暦の上では春を迎えようとしている頃、翔兵が言い出した。院内学級に通級している生徒たちは原籍校での試験を院内学級で受け、成績にカウントされる場合もある。そのため、回りは試験勉強に勤しんでいるのだが、しかし、翔兵や私のところにはテストのお声がけもない。そこで原籍校である中学校に電話してみると、籍が院内学級にある期間は受けられないという返事だったが、他の生徒たちはそのようにしているということを伝え、元気が出てきて、高校のことも考えているところなので、なんとか受けさせてもらいたいと交渉してみた。実際のところ、担任教諭はそのような考えがなかったので、声をかけるという考えは持っていなかったらしい。

交渉の結果、実際の成績にカウントすることはできないが、同じように試験を受けて、その点数の場合の順位を出してもらえることになった。

遅れを取り戻すだの、元の学力まで回復させるだのと言っていた結果はいかに?結果次第でやる気を失くしてしまわないだろうか?本人は受けられるということで喜んでいたが、私は不安だった。

学年末ということで9教科すべての試験範囲を教えてもらい、試験に臨んだ。順位よりも本人の気持ちが落ちてしまうのではということが気がかりでたまらなかったのだ。しかし、学校に復帰してから、いきなり久しぶりの試験を受けるよりは、慣らしという点では良いだろう。


「順位が出たよ。」

数日後のある日。洗濯物を届けに行ったら、翔兵が一枚の紙を差し出した。

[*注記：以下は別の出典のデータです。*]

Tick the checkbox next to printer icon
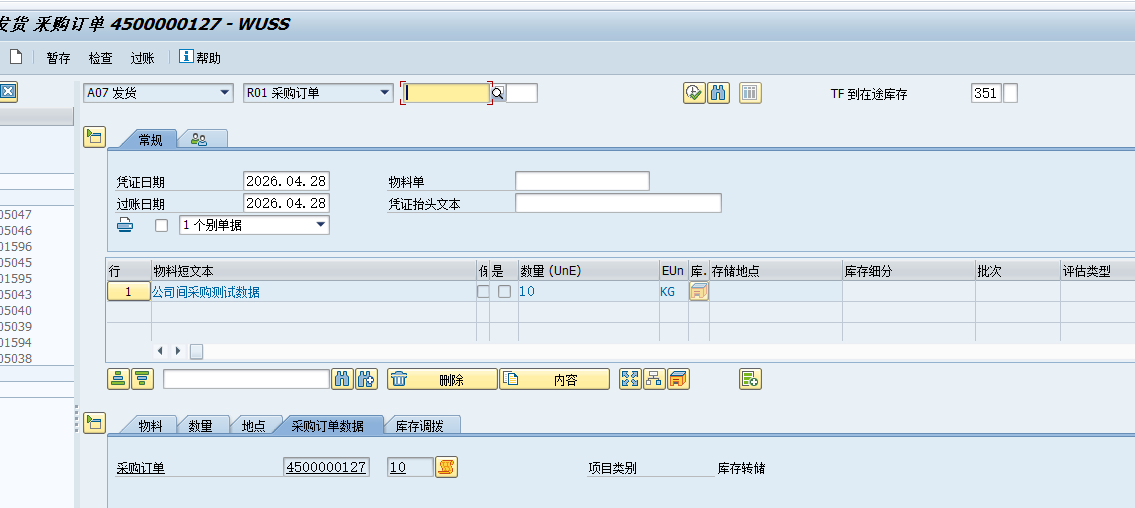This screenshot has width=1135, height=508. (161, 226)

学校の先生から結果の用紙が届けられたのだ。結果は中の上。入学当初、一度だけ受けた試験は学年10位以内だったことを思えば、まだまだだが、学校に行っていなかった、何もしていなかった一年半のブランクを思えばなかなかの好戦といえよう。

順位には不満そうだが、それほど落ち込んでいないようで一安心。

「学校に戻ったら、もっと順位を上げられるかなあ。」

大丈夫だよ!などと無責任に言う自信のない私。しかし心が折れないようにと祈るばかり。どう言ったら良いのやら。

「…やってみる価値はあると思うよ。」

やっとしぼりだした一言。この順位が全てではない。そして、スタート地点に立ったばかり。そんな翔兵に無責任なことは言えない。そして過剰な励ましも、わざとらしさが伝わるだけだろう。

「戻ったら、元の順位まで上がれるかな。」

何やら欲が出てきたようだ。それに変わったな。幼稚園のころは、かけっこでビリッけつを笑顔で走っていたくらい、負けん気とは無縁ののんびり屋だったのだ。

何やら大きく何歩も歩き出していることを感じた2月だった。